• What this task involves: Only the lines below, from the one with "RTM (735, 1639)" through the one with "[direct to login page] (216, 981)", are to be written out, exactly.

Source records
++++
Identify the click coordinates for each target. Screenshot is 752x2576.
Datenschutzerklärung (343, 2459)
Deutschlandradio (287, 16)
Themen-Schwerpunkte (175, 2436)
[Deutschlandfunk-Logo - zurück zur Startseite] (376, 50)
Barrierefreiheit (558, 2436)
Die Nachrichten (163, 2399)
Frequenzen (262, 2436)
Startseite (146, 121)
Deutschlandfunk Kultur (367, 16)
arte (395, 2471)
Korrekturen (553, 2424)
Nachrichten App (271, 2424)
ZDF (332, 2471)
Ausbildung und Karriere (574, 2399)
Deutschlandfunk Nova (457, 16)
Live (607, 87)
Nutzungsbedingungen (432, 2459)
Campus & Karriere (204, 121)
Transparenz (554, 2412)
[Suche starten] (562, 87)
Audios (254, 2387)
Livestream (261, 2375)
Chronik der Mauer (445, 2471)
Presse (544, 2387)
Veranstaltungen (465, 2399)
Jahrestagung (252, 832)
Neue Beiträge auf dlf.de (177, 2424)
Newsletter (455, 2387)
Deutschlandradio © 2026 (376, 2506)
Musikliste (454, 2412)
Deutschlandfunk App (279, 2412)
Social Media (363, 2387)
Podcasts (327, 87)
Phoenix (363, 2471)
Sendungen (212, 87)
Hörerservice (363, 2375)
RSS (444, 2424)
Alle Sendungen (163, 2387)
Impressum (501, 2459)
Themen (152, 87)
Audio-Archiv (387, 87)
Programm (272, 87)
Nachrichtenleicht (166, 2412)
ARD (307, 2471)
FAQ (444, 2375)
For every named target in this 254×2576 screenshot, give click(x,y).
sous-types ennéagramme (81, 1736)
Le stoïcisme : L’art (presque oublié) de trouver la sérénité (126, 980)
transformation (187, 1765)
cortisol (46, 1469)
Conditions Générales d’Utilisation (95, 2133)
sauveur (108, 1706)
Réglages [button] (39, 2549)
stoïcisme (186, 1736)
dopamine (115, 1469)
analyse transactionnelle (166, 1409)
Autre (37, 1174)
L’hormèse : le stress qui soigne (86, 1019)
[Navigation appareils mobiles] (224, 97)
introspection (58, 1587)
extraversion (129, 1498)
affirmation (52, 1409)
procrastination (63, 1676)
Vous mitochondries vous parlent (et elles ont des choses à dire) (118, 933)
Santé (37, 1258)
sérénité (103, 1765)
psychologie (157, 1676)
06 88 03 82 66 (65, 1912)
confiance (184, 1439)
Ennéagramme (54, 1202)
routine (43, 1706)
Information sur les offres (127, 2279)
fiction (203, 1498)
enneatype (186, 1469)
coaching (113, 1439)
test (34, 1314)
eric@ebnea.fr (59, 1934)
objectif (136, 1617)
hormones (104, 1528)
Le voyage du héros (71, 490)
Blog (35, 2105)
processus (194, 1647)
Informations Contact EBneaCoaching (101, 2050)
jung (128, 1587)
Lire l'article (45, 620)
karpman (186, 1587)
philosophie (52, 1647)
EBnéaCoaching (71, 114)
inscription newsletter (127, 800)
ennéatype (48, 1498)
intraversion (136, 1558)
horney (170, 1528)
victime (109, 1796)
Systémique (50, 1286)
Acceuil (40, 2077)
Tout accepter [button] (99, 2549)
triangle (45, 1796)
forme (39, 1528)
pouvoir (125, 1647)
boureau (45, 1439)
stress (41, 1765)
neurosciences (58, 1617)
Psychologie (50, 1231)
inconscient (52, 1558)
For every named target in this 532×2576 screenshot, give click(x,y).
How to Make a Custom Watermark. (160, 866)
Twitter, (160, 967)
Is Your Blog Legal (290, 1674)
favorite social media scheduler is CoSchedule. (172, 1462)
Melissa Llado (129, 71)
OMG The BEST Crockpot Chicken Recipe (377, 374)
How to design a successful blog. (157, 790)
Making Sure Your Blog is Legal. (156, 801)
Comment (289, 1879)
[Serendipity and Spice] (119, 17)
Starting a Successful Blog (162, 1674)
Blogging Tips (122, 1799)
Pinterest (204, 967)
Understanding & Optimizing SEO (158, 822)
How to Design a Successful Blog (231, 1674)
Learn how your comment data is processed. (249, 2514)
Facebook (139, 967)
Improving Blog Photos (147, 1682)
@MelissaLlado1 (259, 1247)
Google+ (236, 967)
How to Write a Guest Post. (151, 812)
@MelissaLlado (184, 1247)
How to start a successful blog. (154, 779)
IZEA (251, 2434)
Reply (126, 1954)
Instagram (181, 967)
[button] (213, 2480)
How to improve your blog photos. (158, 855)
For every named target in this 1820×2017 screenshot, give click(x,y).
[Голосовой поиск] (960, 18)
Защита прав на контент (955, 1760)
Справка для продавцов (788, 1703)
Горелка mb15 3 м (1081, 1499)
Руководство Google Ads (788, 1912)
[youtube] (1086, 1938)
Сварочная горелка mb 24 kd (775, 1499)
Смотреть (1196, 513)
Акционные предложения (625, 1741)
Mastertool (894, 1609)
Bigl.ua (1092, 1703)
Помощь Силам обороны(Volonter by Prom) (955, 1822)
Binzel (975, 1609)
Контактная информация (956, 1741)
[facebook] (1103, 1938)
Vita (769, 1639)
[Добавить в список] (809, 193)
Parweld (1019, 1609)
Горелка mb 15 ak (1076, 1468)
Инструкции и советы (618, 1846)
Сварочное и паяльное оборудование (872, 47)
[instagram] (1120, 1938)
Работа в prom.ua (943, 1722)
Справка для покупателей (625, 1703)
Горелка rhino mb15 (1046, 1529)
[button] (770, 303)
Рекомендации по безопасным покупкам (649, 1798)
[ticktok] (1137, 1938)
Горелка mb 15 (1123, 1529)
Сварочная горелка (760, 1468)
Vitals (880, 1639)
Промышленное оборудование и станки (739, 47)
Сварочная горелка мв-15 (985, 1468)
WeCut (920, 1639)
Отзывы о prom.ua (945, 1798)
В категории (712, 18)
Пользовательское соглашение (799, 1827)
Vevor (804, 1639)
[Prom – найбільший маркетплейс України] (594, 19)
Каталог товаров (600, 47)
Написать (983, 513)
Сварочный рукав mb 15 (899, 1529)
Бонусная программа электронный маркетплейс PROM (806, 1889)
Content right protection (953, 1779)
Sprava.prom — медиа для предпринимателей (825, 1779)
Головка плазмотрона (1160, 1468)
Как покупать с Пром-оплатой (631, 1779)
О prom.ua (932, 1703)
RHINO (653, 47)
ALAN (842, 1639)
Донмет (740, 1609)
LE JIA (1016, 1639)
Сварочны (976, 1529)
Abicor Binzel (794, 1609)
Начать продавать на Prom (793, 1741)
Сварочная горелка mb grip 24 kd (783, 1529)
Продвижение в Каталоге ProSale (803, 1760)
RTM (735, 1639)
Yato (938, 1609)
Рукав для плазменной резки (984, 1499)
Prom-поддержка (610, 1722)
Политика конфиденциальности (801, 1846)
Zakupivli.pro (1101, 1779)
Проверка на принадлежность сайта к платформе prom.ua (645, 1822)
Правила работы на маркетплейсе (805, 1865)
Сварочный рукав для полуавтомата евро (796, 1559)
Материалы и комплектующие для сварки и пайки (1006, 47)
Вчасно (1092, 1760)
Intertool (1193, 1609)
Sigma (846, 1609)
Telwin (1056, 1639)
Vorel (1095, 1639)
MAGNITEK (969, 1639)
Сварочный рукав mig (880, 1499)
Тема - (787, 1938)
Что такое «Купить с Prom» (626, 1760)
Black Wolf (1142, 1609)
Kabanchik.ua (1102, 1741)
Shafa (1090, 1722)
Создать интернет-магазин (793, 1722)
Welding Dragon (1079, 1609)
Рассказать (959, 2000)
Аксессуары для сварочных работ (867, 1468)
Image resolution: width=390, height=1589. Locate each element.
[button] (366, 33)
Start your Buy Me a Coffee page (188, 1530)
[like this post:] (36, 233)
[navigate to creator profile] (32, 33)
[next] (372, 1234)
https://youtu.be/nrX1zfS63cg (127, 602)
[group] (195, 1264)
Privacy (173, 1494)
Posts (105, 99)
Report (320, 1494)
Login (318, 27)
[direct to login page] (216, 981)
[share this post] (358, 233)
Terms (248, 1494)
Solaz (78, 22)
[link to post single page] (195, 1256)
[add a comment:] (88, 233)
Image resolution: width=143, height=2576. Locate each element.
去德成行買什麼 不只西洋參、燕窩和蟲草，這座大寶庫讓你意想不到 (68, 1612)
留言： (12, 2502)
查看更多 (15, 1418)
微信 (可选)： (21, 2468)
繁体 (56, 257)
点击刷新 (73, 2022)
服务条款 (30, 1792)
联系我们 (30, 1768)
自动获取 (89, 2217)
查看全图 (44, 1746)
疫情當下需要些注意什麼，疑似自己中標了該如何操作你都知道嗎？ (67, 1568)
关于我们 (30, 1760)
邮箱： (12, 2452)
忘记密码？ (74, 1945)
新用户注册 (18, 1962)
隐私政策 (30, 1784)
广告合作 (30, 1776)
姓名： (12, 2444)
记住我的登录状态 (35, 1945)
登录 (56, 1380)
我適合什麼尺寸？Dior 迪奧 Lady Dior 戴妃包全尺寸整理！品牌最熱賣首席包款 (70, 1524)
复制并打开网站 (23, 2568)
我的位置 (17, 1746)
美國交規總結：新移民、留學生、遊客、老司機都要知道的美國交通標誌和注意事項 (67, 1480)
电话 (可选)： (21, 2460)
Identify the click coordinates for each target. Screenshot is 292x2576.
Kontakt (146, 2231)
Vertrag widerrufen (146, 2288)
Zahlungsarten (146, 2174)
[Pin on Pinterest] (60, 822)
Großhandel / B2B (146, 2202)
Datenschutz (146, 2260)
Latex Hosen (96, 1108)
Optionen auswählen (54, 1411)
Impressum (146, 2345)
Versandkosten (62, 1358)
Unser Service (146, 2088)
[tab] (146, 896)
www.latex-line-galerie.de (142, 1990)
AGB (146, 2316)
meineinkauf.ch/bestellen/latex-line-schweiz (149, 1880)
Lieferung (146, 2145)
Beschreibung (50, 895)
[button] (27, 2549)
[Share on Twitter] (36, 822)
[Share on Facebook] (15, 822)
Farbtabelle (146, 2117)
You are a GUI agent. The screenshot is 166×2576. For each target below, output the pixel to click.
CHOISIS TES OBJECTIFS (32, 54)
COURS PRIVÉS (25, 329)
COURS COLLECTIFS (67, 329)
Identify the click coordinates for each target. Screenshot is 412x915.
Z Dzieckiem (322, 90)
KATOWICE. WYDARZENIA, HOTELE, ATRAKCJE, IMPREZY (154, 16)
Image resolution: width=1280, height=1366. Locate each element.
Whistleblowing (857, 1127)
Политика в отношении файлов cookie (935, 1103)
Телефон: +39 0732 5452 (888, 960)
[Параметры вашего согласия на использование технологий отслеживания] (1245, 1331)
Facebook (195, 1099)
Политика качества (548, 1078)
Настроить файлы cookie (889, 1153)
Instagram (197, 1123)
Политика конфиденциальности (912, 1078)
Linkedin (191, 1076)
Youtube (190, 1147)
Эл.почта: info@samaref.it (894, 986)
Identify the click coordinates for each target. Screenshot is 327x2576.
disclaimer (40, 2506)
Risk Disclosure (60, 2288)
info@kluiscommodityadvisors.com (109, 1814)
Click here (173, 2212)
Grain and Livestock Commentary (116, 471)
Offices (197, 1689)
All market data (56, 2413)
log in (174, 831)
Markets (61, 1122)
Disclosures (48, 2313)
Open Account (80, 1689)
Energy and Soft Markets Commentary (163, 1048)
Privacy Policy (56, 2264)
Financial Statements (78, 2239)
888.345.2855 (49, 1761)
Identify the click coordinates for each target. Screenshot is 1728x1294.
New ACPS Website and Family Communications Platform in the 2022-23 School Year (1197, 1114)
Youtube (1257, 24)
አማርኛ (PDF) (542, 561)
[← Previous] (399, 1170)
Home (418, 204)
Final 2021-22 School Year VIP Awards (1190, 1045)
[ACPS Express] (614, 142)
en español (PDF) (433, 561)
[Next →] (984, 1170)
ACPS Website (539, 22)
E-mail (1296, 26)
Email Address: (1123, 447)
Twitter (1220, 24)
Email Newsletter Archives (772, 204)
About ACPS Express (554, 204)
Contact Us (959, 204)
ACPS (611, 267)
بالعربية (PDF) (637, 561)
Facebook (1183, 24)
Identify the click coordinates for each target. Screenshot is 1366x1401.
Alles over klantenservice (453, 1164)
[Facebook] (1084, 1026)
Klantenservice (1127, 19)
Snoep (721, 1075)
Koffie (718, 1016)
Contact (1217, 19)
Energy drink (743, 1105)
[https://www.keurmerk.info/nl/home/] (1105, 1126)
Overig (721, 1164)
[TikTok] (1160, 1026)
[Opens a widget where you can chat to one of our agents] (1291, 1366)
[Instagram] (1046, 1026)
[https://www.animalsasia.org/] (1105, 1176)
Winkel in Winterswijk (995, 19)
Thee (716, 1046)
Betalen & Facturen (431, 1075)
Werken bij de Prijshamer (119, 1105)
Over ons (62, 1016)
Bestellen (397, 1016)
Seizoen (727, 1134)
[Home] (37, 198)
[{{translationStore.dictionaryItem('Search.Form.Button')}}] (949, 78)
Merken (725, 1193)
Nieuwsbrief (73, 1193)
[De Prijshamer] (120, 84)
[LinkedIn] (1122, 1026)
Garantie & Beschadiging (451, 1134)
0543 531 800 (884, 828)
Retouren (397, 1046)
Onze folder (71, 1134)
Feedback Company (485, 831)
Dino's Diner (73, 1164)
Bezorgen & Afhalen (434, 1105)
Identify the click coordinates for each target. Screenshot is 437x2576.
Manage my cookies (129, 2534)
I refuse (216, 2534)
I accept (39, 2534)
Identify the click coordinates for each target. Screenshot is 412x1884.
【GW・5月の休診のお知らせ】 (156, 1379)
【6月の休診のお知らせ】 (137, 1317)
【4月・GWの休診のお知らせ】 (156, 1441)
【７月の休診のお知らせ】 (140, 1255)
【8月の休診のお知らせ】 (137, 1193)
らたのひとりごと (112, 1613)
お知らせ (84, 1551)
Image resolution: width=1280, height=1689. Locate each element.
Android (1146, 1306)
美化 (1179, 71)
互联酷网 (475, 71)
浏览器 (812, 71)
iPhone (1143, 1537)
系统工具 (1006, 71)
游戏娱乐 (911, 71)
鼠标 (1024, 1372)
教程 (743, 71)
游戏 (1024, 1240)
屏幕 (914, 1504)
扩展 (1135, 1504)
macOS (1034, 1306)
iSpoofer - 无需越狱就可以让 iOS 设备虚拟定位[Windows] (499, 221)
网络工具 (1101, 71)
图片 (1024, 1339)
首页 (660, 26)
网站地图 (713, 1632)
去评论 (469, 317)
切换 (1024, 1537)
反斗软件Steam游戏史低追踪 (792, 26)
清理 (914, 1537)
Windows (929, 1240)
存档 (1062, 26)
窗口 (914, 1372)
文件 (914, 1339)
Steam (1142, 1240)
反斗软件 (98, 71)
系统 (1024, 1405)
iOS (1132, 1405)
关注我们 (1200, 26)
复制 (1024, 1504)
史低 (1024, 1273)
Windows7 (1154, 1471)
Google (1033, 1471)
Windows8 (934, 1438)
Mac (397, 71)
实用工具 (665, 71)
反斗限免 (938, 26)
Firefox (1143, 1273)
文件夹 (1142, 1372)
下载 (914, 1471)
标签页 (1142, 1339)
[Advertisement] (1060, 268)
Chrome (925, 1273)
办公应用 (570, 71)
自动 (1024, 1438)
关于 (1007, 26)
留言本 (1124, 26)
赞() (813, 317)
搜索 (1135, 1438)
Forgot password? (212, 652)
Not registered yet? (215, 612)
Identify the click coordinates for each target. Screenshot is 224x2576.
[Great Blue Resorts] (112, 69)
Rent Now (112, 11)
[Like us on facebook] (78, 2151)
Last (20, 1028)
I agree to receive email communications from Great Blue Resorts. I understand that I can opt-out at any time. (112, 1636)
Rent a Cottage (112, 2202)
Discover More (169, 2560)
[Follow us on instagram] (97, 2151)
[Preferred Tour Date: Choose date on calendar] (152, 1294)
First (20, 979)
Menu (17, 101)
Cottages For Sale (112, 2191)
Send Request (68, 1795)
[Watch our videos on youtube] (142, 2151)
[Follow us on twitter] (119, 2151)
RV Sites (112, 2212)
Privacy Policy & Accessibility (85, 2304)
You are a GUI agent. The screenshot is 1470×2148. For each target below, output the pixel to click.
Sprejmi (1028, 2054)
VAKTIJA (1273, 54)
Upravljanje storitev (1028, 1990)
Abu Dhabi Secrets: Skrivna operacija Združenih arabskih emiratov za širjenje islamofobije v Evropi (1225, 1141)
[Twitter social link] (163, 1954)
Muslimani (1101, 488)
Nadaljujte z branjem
++++
• Task result:
RTM (735, 1639)
Yato (938, 1609)
Рукав для плазменной резки (984, 1499)
Prom-поддержка (610, 1722)
Политика конфиденциальности (801, 1846)
Zakupivli.pro (1101, 1779)
Проверка на принадлежность сайта к платформе prom.ua (645, 1822)
Правила работы на маркетплейсе (805, 1865)
Сварочный рукав для полуавтомата евро (796, 1559)
Материалы и комплектующие для сварки и пайки (1006, 47)
Вчасно (1092, 1760)
Intertool (1193, 1609)
Sigma (846, 1609)
Telwin (1056, 1639)
Vorel (1095, 1639)
MAGNITEK (969, 1639)
Сварочный рукав mig (880, 1499)
Тема - (787, 1938)
Что такое «Купить с Prom» (626, 1760)
Black Wolf (1142, 1609)
Kabanchik.ua (1102, 1741)
Shafa (1090, 1722)
Создать интернет-магазин (793, 1722)
Welding Dragon (1079, 1609)
Рассказать (959, 2000)
Аксессуары для сварочных работ (867, 1468)
Image resolution: width=390, height=1589. Locate each element.
[button] (366, 33)
Start your Buy Me a Coffee page (188, 1530)
[like this post:] (36, 233)
[navigate to creator profile] (32, 33)
[next] (372, 1234)
https://youtu.be/nrX1zfS63cg (127, 602)
[group] (195, 1264)
Privacy (173, 1494)
Posts (105, 99)
Report (320, 1494)
Login (318, 27)
[direct to login page] (216, 981)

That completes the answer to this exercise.